*Votre travail*
1) Résumez en deux phrases l'extrait sur les chrétiens dans la culture contemporaine.
2) Poursuivez, s'il vous plaît, l'extrait sur les chrétiens dans la culture contemporaine à partir de sa dernière phrase.

*Extrait du document*
▬▬▬

Quatre chapitres pour tenter de donner une réponse. Le premier s'articule autour des mutations culturelles, riches de questions et de vie à venir. Le deuxième se focalise sur la participation de Jésus au changement du monde. Le troisième cerne les chrétiens dans les cités et le quatrième débouche sur ces mêmes chrétiens dans la culture contemporaine. Les auteurs se sont laissés guider dans leur approche de la culture contemporaine par une réflexion de Mgr Wojtyla, futur pape Jean Paul II, qui s'étonnait, lors d'une commission de l'Eglise catholique avec le monde moderne, qu'on n'ait pas tenu compte de certaines réponses déjà proposées par les hommes. Ainsi, par exemple, les tensions autour de la crise écologique et la question d'un certain Frère Lang : « Est-il possible d'imaginer que l'homme puisse accélérer la ?fin? de ce monde par la destruction de sa planète et de son environnement, alors que cette fin est supposée être l'oeuvre de Dieu ? »

▬▬▬

[Entrées de données extraites]
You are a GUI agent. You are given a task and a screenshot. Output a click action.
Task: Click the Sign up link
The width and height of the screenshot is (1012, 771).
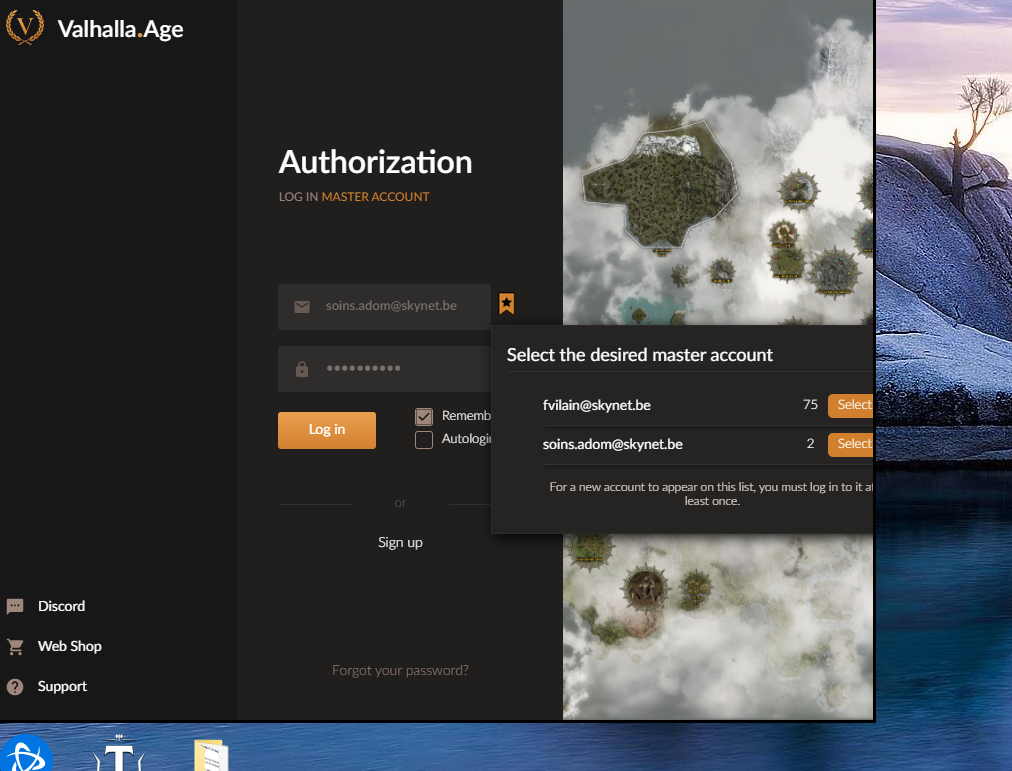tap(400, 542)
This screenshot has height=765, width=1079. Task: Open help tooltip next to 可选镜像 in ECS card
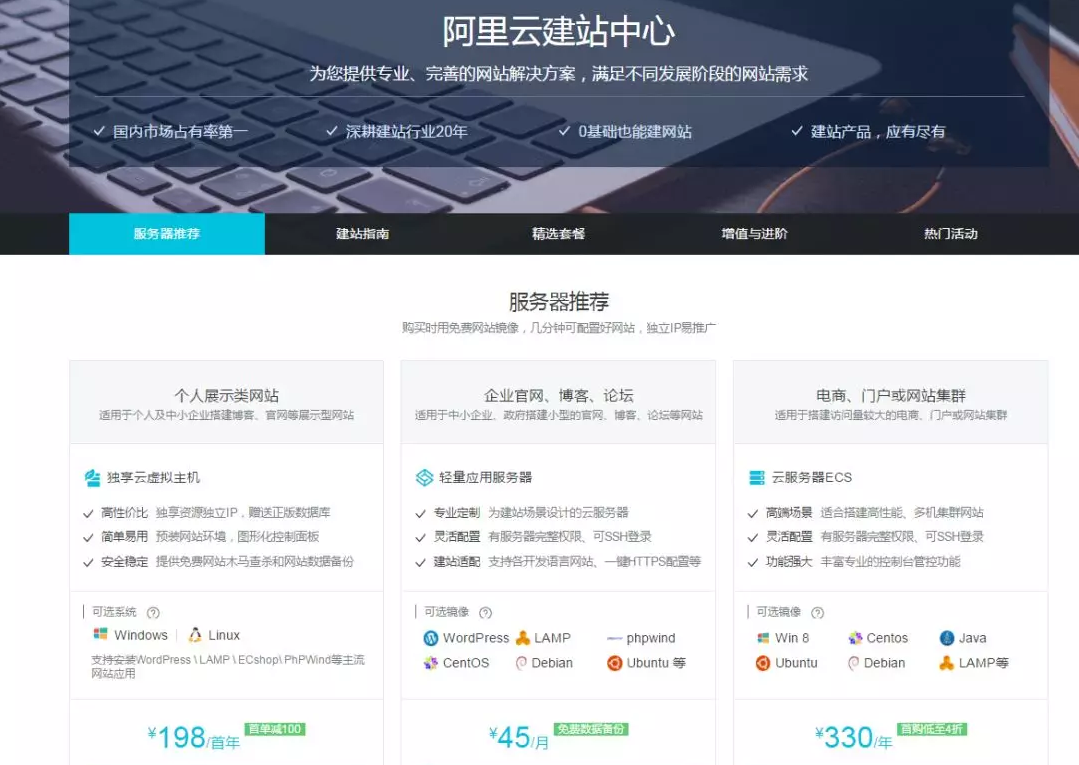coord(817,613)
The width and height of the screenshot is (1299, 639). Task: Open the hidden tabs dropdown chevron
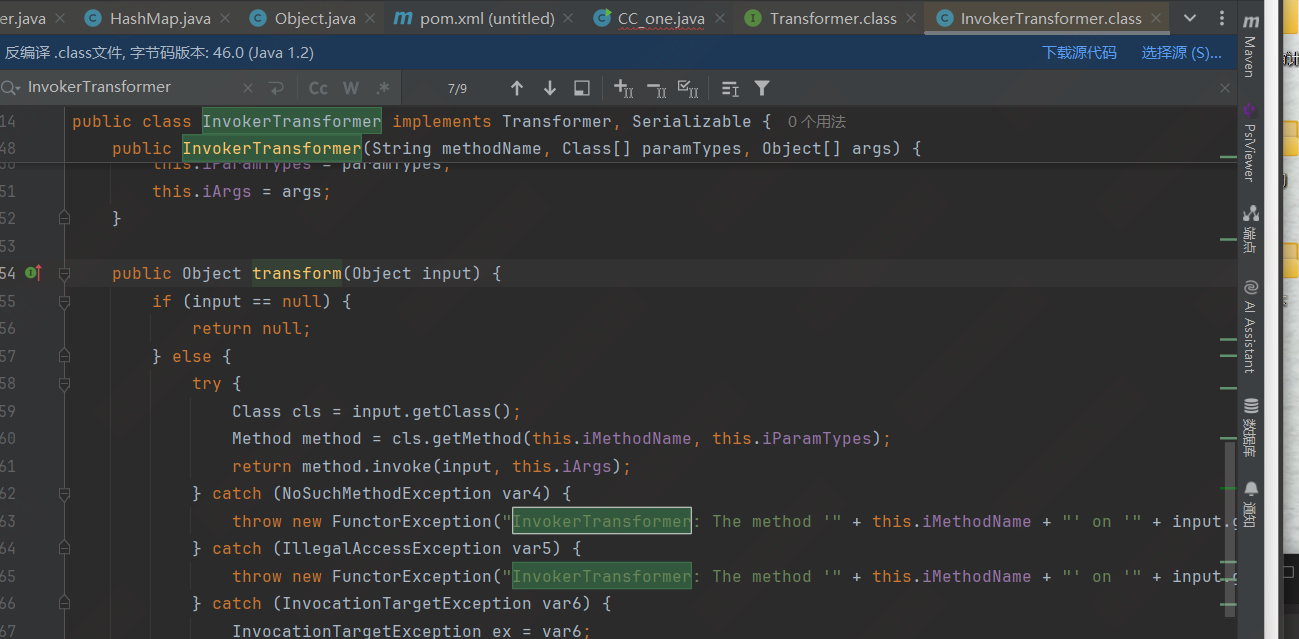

▬▬▬

*Réponses par numéro*
1) Les quatre chapitres portent sur les mutations culturelles, sur la participation de Jésus au changement du monde, sur les chrétiens dans les cités et sur ces mêmes chrétiens dans la culture contemporaine. Pour aborder cette culture, les auteurs ont suivi une réflexion de Mgr Wojtyla, futur pape Jean Paul II, qui s'étonnait qu'on n'ait pas tenu compte de certaines réponses déjà proposées par les hommes, par exemple sur les tensions autour de la crise écologique.

2)
Autre tension : celle des regards nouveaux sur le corps humain. Alors qu'aux XIIIe et XIVe siècles, relèvent-ils, le bâtiment qui polarise les énergies intellectuelles et ouvre les bourses, c'est la cathédrale, qu'aux XVIIe et XVIIIe ce sont les palais des rois et au XIXe les grands complexes industriels, dans la seconde partie du XXe, c'est l'hôpital. Le corps humain est regardé avec d'autres yeux. Il change de sens, il appartient à chacun. Tout en revendiquant la liberté d'en disposer comme on l'entend, on se rend prisonnier de certains critères de beauté ou d'invulnérabilité. Critères cultivés par une société de consommation. Les nouvelles découvertes de la biologie posent de nouvelles questions, qui ne peuvent se résoudre en suivant les modes. Et croissent alors inquiétudes, désarrois et crispations.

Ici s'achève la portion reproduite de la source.